Building a grant writing team? Let me tell you, it’s a marathon, not a sprint. If you’re serious about getting those big, ongoing wins for your organization, counting on just one grant writer – no matter how brilliant they are – is a trap. It’s a bottleneck, pure and simple. To really crank up your funding efforts, you need a different game plan: build a tight-knit, high-performing grant writing team.
This isn’t just about handing off tasks. This is about bringing together different skills, sparking new ideas together, and creating a super strong system that consistently brings in the money you need.
I’m going to walk you through how to build a team like this. We’ll go way beyond the usual advice and get into real, practical stuff for finding people, training them, managing them, and – here’s the key – always making things better. We’ll figure out exactly what your team needs, how to set up roles that make sense, how to get everyone working together, and how to measure if you’re actually succeeding.
Why You Need a Team, Not Just One Person
Before we jump into the “how,” let’s talk about the “why.” Because, believe me, relying on just one grant writer has a lot of downsides:
- You’re Limited on How Much You Can Do: There’s only so much one person can research, write, and submit. The big, important grants usually need a ton of research, a bunch of drafts, and crazy attention to detail. That eats up a lot of time.
- No One Person Knows Everything: Grant writing is a complex beast. You need research gurus, amazing writers, data whizzes, finance experts, and sometimes, even people who understand specific technical stuff. You won’t find all of that in one person.
- Burnout is a Real Risk: Imagine the constant pressure of deadlines, getting rejected, and endlessly looking for new opportunities. That can really burn someone out, especially if they’re doing it all alone.
- You’re Vulnerable: What if your only grant writer leaves? Or gets sick? Your entire funding pipeline just stops. That’s a huge risk.
- You Get Tunnel Vision: One person’s perspective can mean you miss out on great ideas for proposals or overlook funding opportunities you should have seen.
Building a team fixes all these problems. It turns your funding strategy from something fragile, relying on one person, into a powerful, flexible system.
Phase 1: Planning Your Team – Building a Strong Foundation
Before you even think about hiring, you’ve got to carefully figure out what your team needs to achieve and what resources it’ll take. This groundwork will save you from expensive mistakes down the road and make sure everyone’s pulling in the same direction as your organization’s overall goals.
What’s Your Current Grant Situation & What Do You Want in the Future?
Start by taking stock:
- Look at What’s Worked and What Hasn’t: Go through your grant history. What grants did you get? Why were you rejected? Are there areas where you’re just not getting funding? This will show you where your team might have gaps and where you need to improve.
- Be Specific About Your Funding Goals: Don’t just say “we need more money.” How much more? Do you need to double your yearly grant income? Get a massive multi-year grant from a foundation? Fund a totally new program? These financial goals will shape the size and focus of your team.
- Where Do You Plan to Grow? Are you starting new programs? Trying to reach new groups of people? Expanding to new areas?
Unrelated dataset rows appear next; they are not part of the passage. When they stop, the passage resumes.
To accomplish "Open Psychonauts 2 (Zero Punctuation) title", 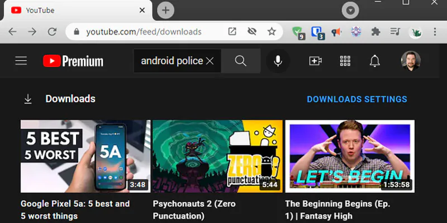I will (x=194, y=210).
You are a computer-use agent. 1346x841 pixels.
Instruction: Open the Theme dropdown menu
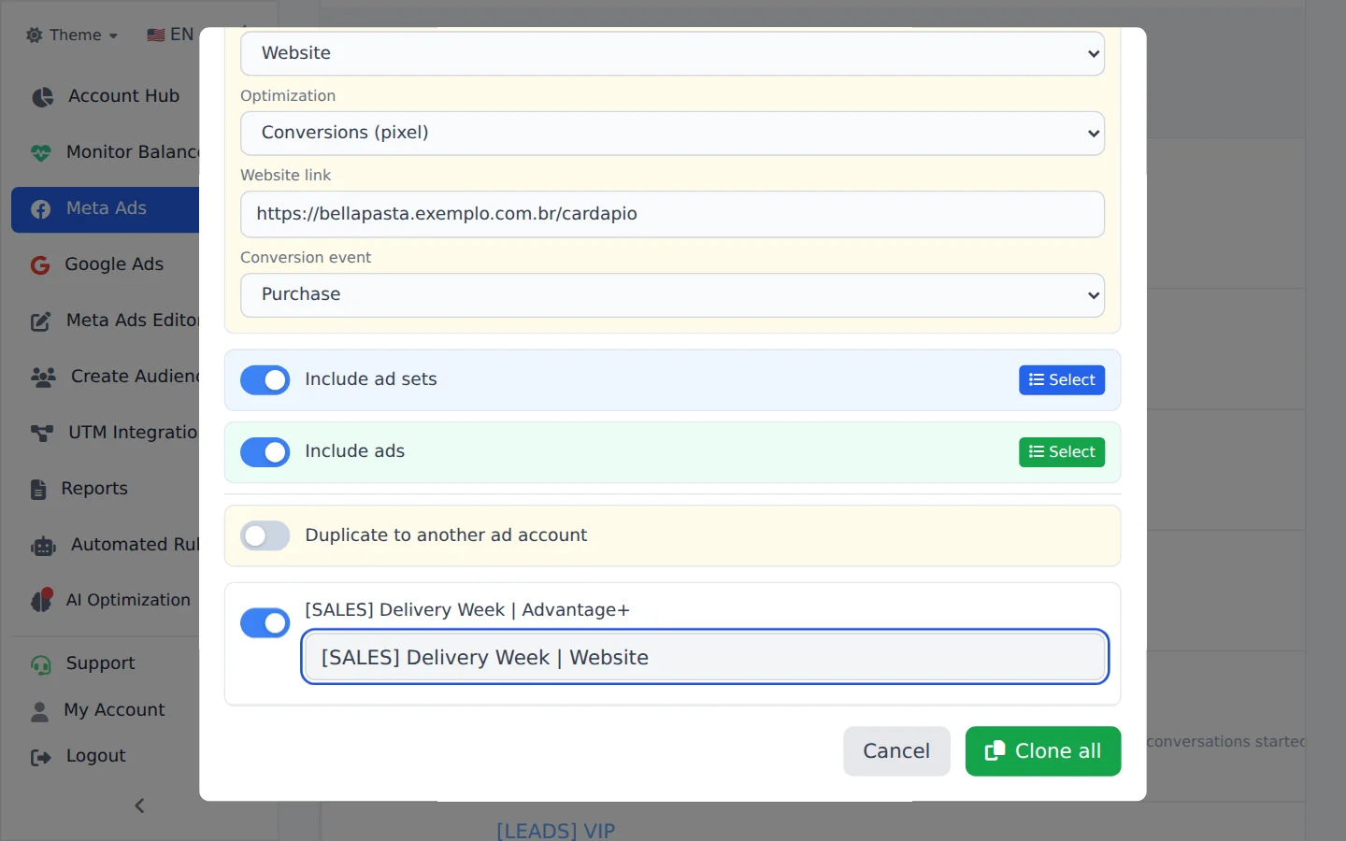point(72,36)
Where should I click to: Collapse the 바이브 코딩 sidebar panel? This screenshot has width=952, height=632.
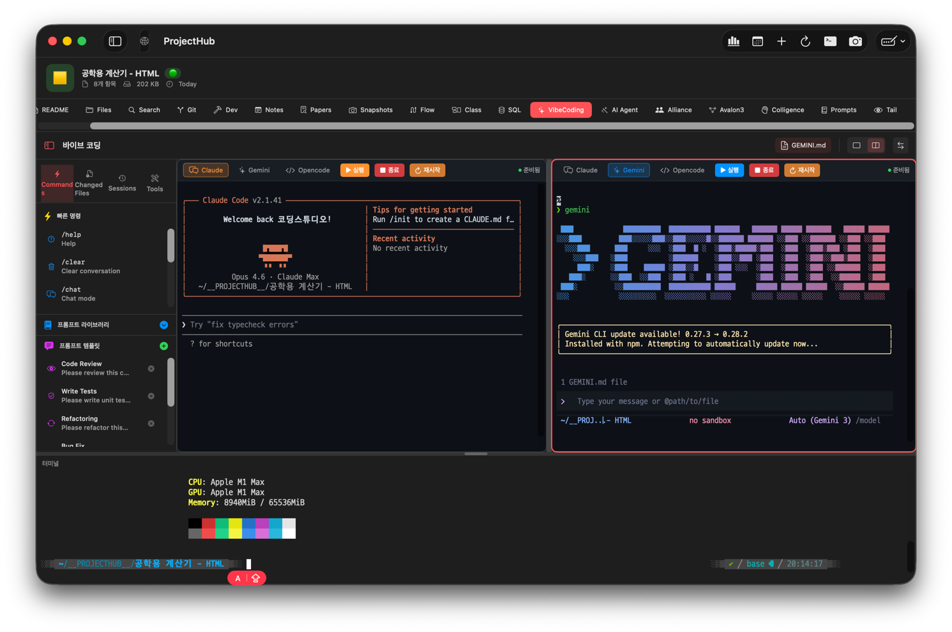[49, 146]
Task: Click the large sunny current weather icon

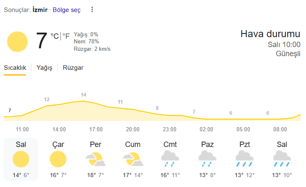Action: point(17,42)
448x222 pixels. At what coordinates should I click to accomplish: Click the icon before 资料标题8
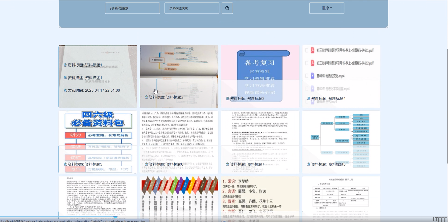309,164
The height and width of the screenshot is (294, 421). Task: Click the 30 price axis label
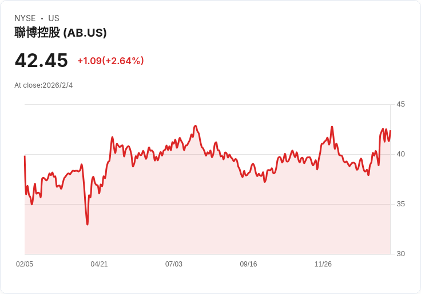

Every one of these usually means you’ll need specific grant efforts and maybe very specialized knowledge.
- How Many Grants Are You Juggling? How many grants are you working on right now? What’s the average amount you’re applying for? How often are you submitting? This helps you figure out the workload.
For example: An education non-profit realizes they’ve mostly gotten small, local government grants in the past. But they really want to get multi-million dollar federal grants for a new STEM project. This immediately tells them they need people on the team who know how to handle complex federal applications, compliance, and maybe even statistical analysis for those evaluation plans.
Defining Roles: It’s More Than Just a “Writer”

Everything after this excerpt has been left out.